Firewall Wizards mailing list archives

Re: Comparisons of Firewall-1 vs. PIX


From: Jan.Bervar () nil si
Date: Thu, 1 Oct 1998 15:30:26 +0200



Jan Bervar@NIL
10/01/98 03:30 PM


On 09-30-98 03:16:03 PM "Chris Hughes"  wrote:
(Check Point:)  True high availability maintains connections in the event

of
firewall failure. State information is synchronized between multiple
FireWall-1 modules to ensure that connections are not dropped when a
single
FireWall-1 module fails.

(Cisco:) No synchronization of state information. All connections are
dropped in the event of firewall failure. If failover is configured, load
balancing is not supported.
(could someone clarify?)

With the PIX you put two units on the network in parallel. Only one is
active
at any given time. When the active unit dies, the secondary takes over with
no state information transferred between boxes (failover info is transfered
over the serial cable). If you want to do load balancing between two PIXes,
both have to be active (i.e. no failover config) and you have to design the
balancing/routing very carefully, as you cannot have any asymetric routing
or
per packet balancing (distrubuting a single connection between two boxes
with
different state tables defeats the basic SPF principle).

In some situations, stateful failover doesn't really work that well. I've
heard
complaints from people using it in high bandwidth/high transaction rate
environments. The problem is simply that the boxes cannot sync their SPF
tables
fast enough to keep pace with the traffic. Lower-than-LAN rates should be
ok.

There are other differences, but these stood out.  The problem (for
Cisco)
is that Firewall1 seems to be the winner in all these points except
price.

The PIX *should* be at least as good as FW-1 (better/ymmv/whatever) in the
below
categories.

- Bi-directional authentication
- Number of sessions supported concurrently
- Encryption key security
- Performance (using Unix for the FW1 platform instead of WinNT)

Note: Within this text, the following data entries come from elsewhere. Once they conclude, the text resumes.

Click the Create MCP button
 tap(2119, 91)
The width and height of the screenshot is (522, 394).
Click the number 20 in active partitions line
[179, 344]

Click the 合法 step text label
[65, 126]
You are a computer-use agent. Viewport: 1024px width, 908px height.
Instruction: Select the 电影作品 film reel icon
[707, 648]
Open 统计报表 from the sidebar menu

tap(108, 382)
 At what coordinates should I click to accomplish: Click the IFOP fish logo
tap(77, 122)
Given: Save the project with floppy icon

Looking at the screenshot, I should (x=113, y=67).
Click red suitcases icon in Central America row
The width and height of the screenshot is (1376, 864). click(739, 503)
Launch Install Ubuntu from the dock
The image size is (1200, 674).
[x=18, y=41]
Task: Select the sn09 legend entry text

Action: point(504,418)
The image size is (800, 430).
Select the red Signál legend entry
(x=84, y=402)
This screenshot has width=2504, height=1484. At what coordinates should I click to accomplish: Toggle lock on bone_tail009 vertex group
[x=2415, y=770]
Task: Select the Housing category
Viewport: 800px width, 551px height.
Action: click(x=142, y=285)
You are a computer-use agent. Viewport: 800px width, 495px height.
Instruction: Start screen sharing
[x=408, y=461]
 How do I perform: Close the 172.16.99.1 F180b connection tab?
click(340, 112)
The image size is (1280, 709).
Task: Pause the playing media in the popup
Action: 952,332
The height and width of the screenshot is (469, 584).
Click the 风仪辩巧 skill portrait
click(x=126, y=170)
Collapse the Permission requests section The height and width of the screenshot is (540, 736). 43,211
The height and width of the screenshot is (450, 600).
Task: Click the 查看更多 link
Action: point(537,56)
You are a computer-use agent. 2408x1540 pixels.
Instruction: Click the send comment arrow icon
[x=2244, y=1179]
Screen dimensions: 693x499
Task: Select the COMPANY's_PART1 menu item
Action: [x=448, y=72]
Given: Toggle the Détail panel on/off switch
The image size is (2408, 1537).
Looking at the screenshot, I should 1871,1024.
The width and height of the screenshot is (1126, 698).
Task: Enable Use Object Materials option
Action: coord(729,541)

Disclaimer: encryption key security applies to the new IPsec/IKE card
(3DES),
not the Private Link. The performance/concurrent sessions thing is also
Cisco's major selling point, as it is supposed to handle about 180 Mbps and
some tens of thousands of concurrent TCP sessions. I believe the throughput
figure applies to full-duplex FastEther. Test and see.

BTW, centralized management is coming with CiscoAssure (COPS) and stateful
failover should be there soon (as it is already there in a very similar
product,
the LocalDirector).

The original poster has also said:

I
think that it's also the most fundamental difference between these
products:
FW1 can be used to control bidirectional traffic between many network
interfaces and is designed to allow complex rulesets, while PIX's design

is simplistic.

With the PIX you can have as complex rulesets as with FW-1 between many
interfaces (currently 4, unofficialy/EFT 16). The only thing with the PIX
is, that you have a predefined policy as you assign a security level on
each
interface (i.e. level of trust). The default policy is then: allow all
outgoing sessions (i.e. higher->lower sec.level) and deny all incoming.
*Then*
you can change those rules in both directions.

As I see it, this default stance prevents many stupid config mistakes.